**Brief A:**
Do these statements agree with the passage below? Answer yes or no for each, and quote the words from the passage that decide it.
(i) Mark Carney co-chairs the Glasgow Financial Alliance for Net Zero.
(ii) On the author's first visit in the late 1980s, the cottage had grid electricity.
(iii) The jobs that have since been created are secure and well paid.
**Brief B:**
Can you sum up the passage below in two sentences?

** Passage follows **

Every now and then I pen an article from my cottage in the Binsar forest sanctuary in the Kumaon hills about the conflictual tensions between economic development and ecological sustainability. I have been in Binsar for the past few weeks and am driven to write another article on the same subject because of the inconclusive deliberations at the COP27 in Sharm El-Sheikh, and also because of a sentence that I read in Mark Carney’s book, Values — An Economist’s Guide To Everything That Matters. Carney is a former Central banker and currently the UN Secretary General’s special envoy on climate action and finance. He is also the co-chair of the Glasgow Financial Alliance for Net Zero (GFANZ) — a coalition of financial institutions that have “committed” to allocate four out of every 10 dollars that they invest towards decarbonisation. The sentence reads: “Why is Amazon rated as one of the world’s most valuable companies … but the value of the Amazon rainforest appears on no ledger until it is stripped of its foliage and converted into farmland”.
Surrounded as I am by a forest protected from deforestation by law but reminded daily by the local villagers of the “value” of timber and by real estate agents of the “value” of the cleared and, therefore, marketable land in the area, I cannot help but appreciate the profundity of this sentence.
I am an itinerant visitor to Binsar. In the late 1980s when I first visited, the absence of development was physically manifest. The road to the sanctuary was irregularly tarred and narrow — I had to walk the last half mile to my cottage, there was no grid electricity or running water and the nearest market, school or hospital was an hour’s drive away. And there was a palpable lack of economic activity.
I, however, loved the place because of the verdant greenery of oak and pine forests, the majesty of the Himalayas, the pure air and because it took me away from the cacophony and detritus of urban life. I noted, however, that my sentiments were not shared by the resident villagers. They wanted electricity, water, education, healthcare facilities, and jobs. They were frustrated and at times, their frustration spilled over into acts of seeming irrationality. They started forest fires to draw attention to their demands.
Today many of these demands have been met. All the villages are electrified. There are few more beautiful sights (and, in my view, powerful manifestations of sustainable development) than the pinpricks of lights from the villages in the valley below set off against the twinkling of stars in the clear night sky above. All homes have LPG, the stress of searching for firewood has been hugely alleviated, mobile phones and internet connectivity has reached the heart of the sanctuary, and jobs have increased with the rise of ecotourism and the hospitality industry.
But the underlying economic and social stresses remain. Healthcare and educational facilities are limited and the quality of what exists is poor. The roads are potholed and test the hardiest of car springs. And the jobs that have been created are temporary, uncertain, and badly paid. People want jobs in government and/or pensionable employment in industry, IT or hospitality and above all a secure, income stream. None of this is adequately available and the gap between aspiration and reality widens by the day.

** End of Passage **
** Information given follows **

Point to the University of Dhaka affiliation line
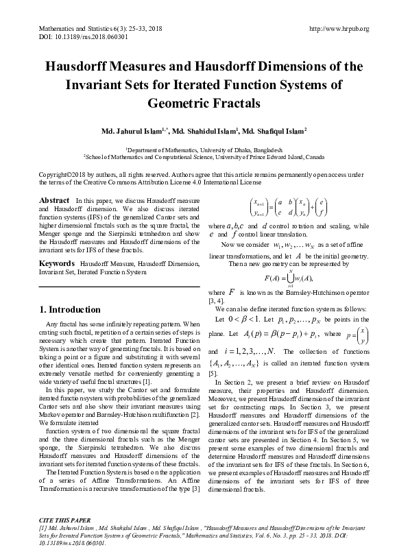[204, 148]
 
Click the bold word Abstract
[54, 200]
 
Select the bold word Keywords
[57, 263]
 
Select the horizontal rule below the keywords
[119, 287]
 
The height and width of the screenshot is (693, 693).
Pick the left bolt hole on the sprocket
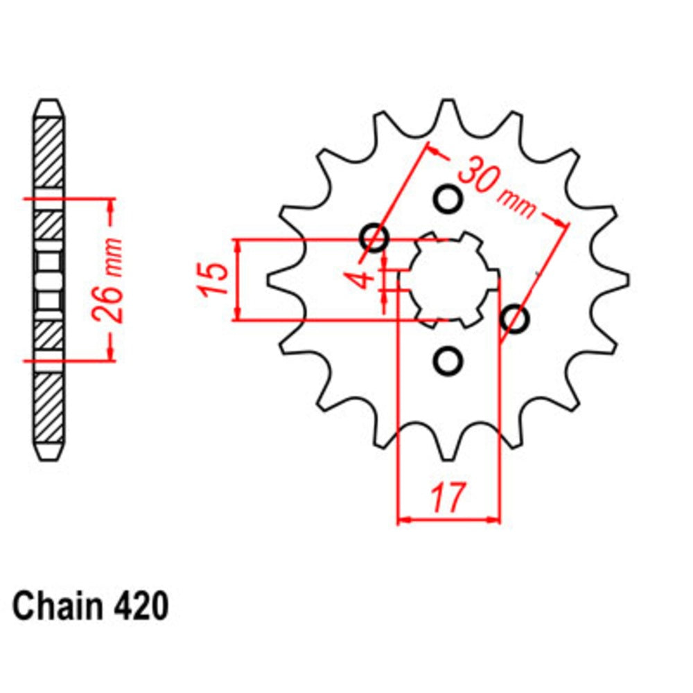(375, 237)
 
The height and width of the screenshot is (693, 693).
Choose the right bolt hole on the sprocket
(516, 319)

** End of Information given **

**Exercise solution A:**
(i) Yes: "He is also the co-chair of the Glasgow Financial Alliance for Net Zero (GFANZ)"
(ii) No: "there was no grid electricity or running water"
(iii) No: "the jobs that have been created are temporary, uncertain, and badly paid"

**Exercise solution B:**
Writing from a cottage in the Binsar forest sanctuary, prompted by the inconclusive COP27 deliberations and a sentence in Mark Carney's book about the Amazon rainforest appearing on no ledger, the author reflects on the tension between economic development and ecological sustainability. Since the author's first visit in the late 1980s, the villages have gained electricity, LPG, mobile and internet connectivity, and ecotourism jobs, yet healthcare, education and roads remain poor, the new jobs are temporary and badly paid, and the gap between the villagers' aspirations and reality keeps widening.